→ Information
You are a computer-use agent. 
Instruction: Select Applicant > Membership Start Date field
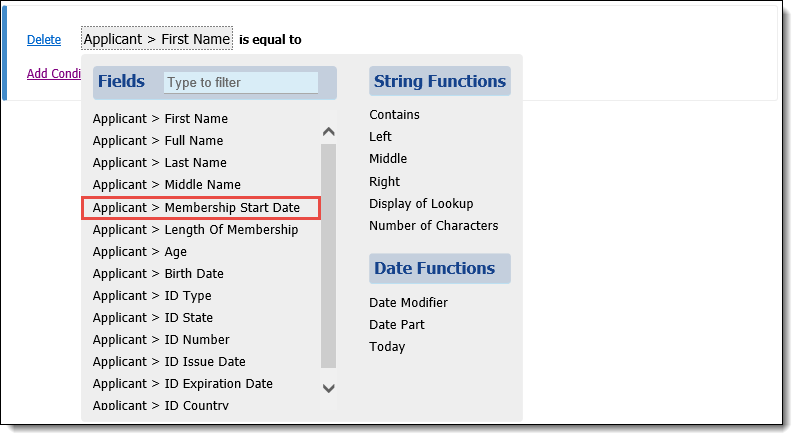201,208
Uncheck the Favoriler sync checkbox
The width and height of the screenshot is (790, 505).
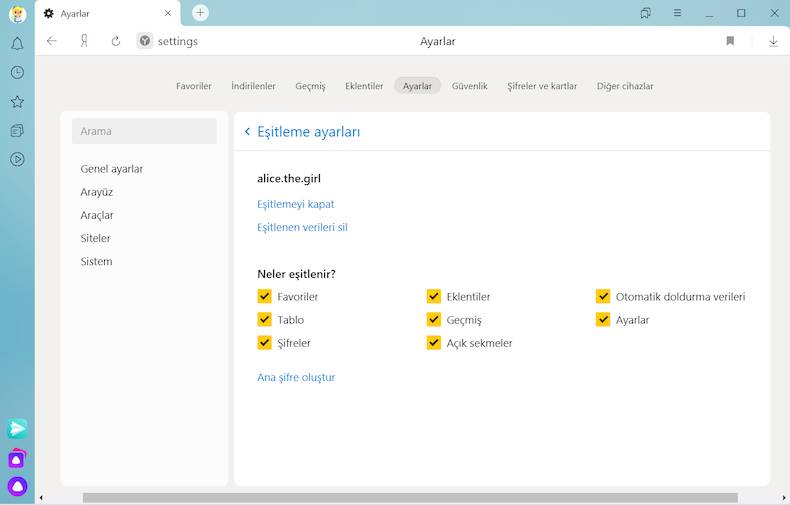[x=265, y=296]
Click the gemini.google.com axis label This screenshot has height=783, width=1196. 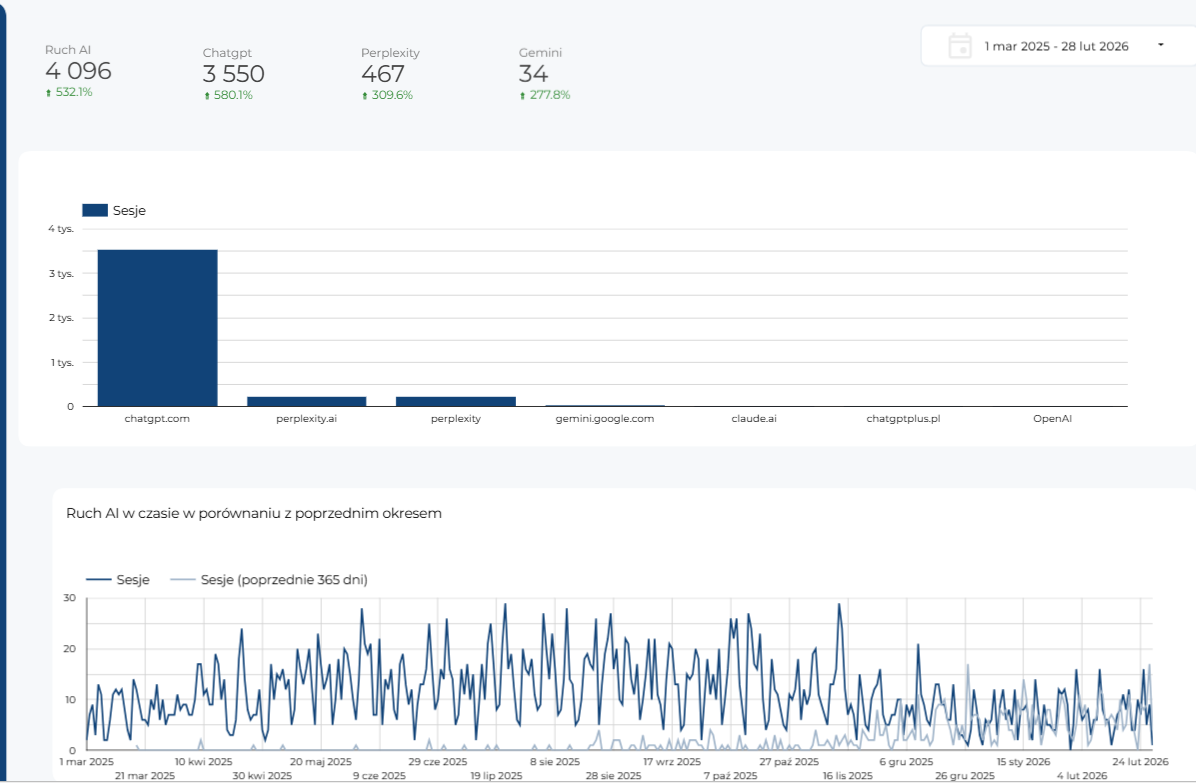click(x=605, y=419)
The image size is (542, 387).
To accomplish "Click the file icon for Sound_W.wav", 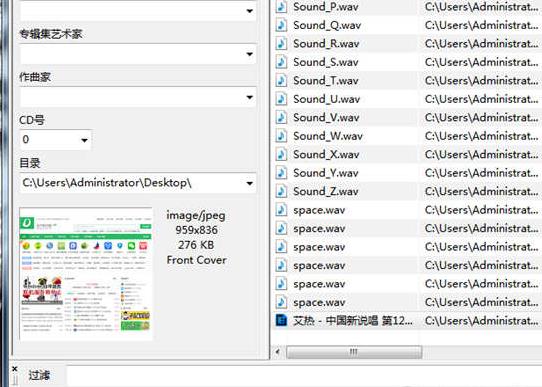I will coord(281,136).
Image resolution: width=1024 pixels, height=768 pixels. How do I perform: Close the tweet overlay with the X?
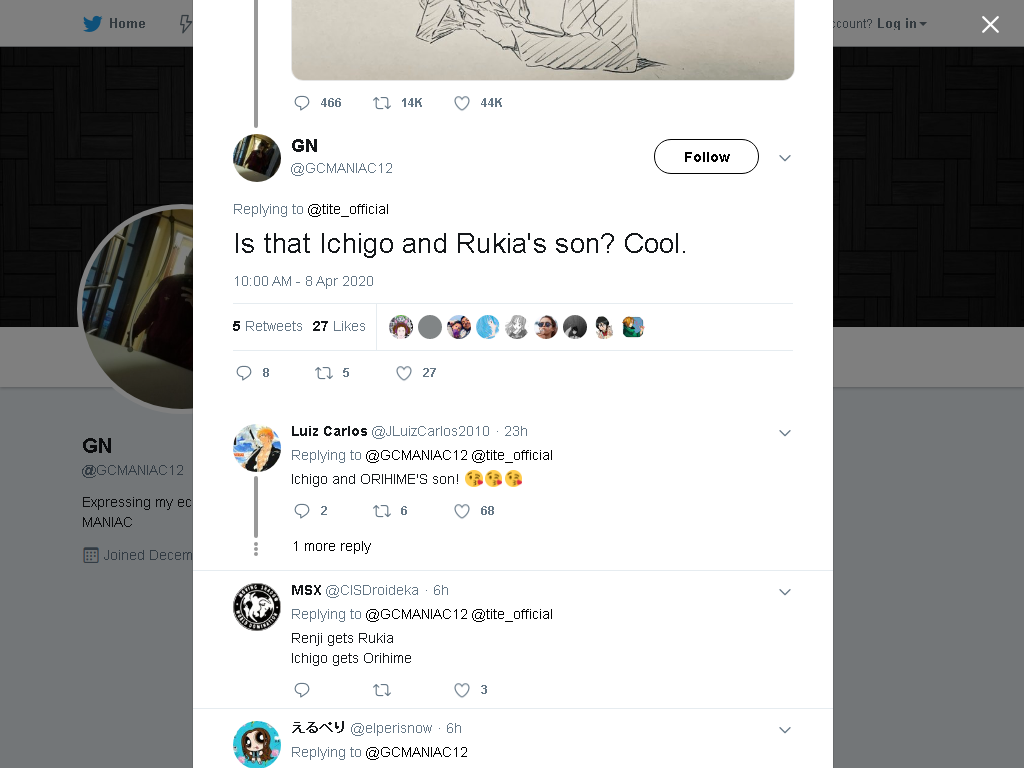[990, 24]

→ Work instruction
Return exactly the lines from the one containing "Image resolution: width=1024" through the end of the records, leaving out every picture.

→ Exercise answer
Image resolution: width=1024 pixels, height=768 pixels. How do I perform: Close the tweet overlay with the X?
[990, 24]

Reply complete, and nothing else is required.